East Village Gets Historic Status

About 330 buildings on the Lower East Side and the East Village have been approved for historic landmark status by the Landmarks Preservation Commission. The designation goes into effect immediately, despite some complaints from a few of the religious institutions in the area.

The landmark status will create an historic district that will stretch up Second Avenue between East Second and East Seventh streets. Also included are a few blocks around First Avenue, with a total of about 15 blocks of buildings slated as historic landmarks.

Executive Director Andrew Berman of the Greenwich Village Society for Historic Preservation explained that the designation is necessary if the neighborhood is to maintain its historic flavor.

"The East Village is one of New York's oldest and most historic neighborhoods," Berman said. "It's a place that has had an outsized effect on the city's and the nation's history, and it's very much in danger of losing that character due to out of context new development."

Not everyone in the neighborhood is happy with the new status, however. The designation will require permission from the LPC before any major renovations or demolitions can be done on the buildings to assure that the changes "do not detract from the special character of the city's landmarks and historic districts," according to the commission.

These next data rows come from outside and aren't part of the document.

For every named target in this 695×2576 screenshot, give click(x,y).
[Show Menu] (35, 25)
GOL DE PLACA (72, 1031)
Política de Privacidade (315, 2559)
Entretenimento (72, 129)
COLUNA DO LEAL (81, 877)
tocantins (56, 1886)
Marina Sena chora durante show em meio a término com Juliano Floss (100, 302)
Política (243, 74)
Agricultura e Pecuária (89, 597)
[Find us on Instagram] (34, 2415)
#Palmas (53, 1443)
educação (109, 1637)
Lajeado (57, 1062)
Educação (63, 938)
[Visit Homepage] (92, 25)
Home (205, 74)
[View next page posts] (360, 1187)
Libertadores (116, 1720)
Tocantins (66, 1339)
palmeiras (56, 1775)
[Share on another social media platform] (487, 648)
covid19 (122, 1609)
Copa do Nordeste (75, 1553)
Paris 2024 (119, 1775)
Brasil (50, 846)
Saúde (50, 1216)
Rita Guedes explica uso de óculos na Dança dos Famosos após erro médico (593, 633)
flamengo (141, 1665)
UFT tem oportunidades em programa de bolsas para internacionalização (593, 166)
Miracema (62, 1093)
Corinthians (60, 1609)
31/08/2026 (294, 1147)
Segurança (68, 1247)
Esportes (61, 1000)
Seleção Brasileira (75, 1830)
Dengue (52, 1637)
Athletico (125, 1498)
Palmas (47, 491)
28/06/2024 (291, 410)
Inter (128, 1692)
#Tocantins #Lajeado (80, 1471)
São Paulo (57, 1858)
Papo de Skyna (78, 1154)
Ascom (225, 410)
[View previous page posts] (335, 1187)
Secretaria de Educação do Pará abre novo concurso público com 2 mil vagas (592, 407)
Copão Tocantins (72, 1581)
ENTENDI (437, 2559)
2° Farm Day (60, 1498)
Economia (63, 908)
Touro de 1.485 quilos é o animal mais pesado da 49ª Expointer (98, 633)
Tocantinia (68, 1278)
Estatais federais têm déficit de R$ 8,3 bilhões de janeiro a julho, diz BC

Heads of non-profit and religious organizations with buildings in the historic areas are afraid meeting the requirements of the commission could be costly, burdening these organizations further.

Richard Wright of the Cathedral of the Holy Virgin Protection, located on East Second Street between First and Second Avenues is one such neighbor with worries.

"We have spent nearly $1 million in the last decade alone conserving our building and for the city to come in and tell us that they can do it better is, quite frankly, an insult," Wright complained.  He is also afraid that the designation could lead to gentrification.

Berman says that this should not be a concern and that provisions to help non-profits maintain their buildings within the historic status with financial support are built into the law. Grants and financial aid will be made available.